State Laws. B. Child Abuse Reporting Requirements


1. Inclusion of statutory rape in reporting requirements

Mandated reporters are required to report all instances where they have reasonable cause to suspect that a child is a victim of sexual abuse. The definition of sexual abuse makes specific reference to the criminal sexual conduct statutes described in the previous section. However, sexual abuse is defined to only include those acts perpetrated by a person responsible for the child’s care, someone living in the same house as the child or related to the child, or someone in a position of authority.

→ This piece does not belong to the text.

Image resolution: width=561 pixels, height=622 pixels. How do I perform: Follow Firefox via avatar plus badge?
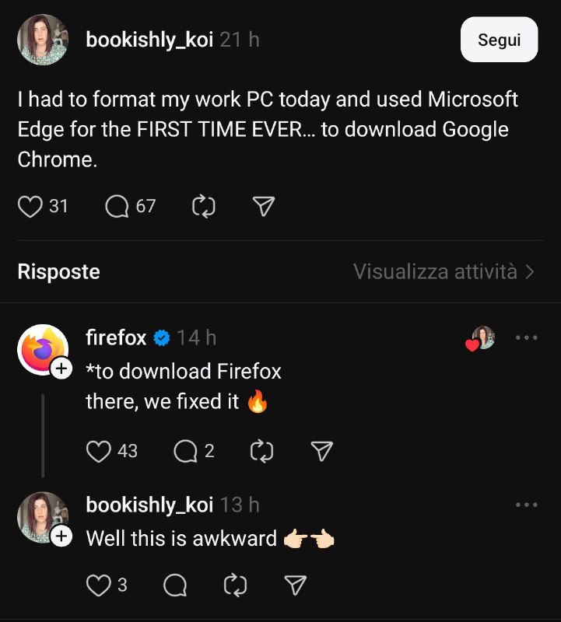[61, 370]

The one exception to this requirement is if a mandated reporter suspects that a defendant has sexually abused two or more children, not related to the defendant, in the past 10 years.[418]

2. Mandatory reporters

Mandated reporters include: physical and mental health practitioners, social service workers, hospital administrators, child care workers, educators, and law enforcement officials. Members of the clergy are required to report suspected abuse as long as they did not learn of it through a confession received in their professional capacity.[419]

3. Who to report to

Mandated reporters must make an oral report to the police department, the local welfare agency, the county agency responsible for child protective services, or the county sheriff within 24 hours of encountering a case of suspected abuse. They must follow the initial report with a written report within 72 hours.[420]

4. State response

Law enforcement and human services agencies must immediately notify one another of any reports of suspected abuse they receive. Each agency must designate a staff person who is responsible for ensuring that the proper entities are notified of reported abuse. In cases where the suspected abuse includes a violation of one of the crimes listed in the previous section, the local law enforcement and welfare agencies must coordinate their investigations. However, they are required to produce separate reports.[421]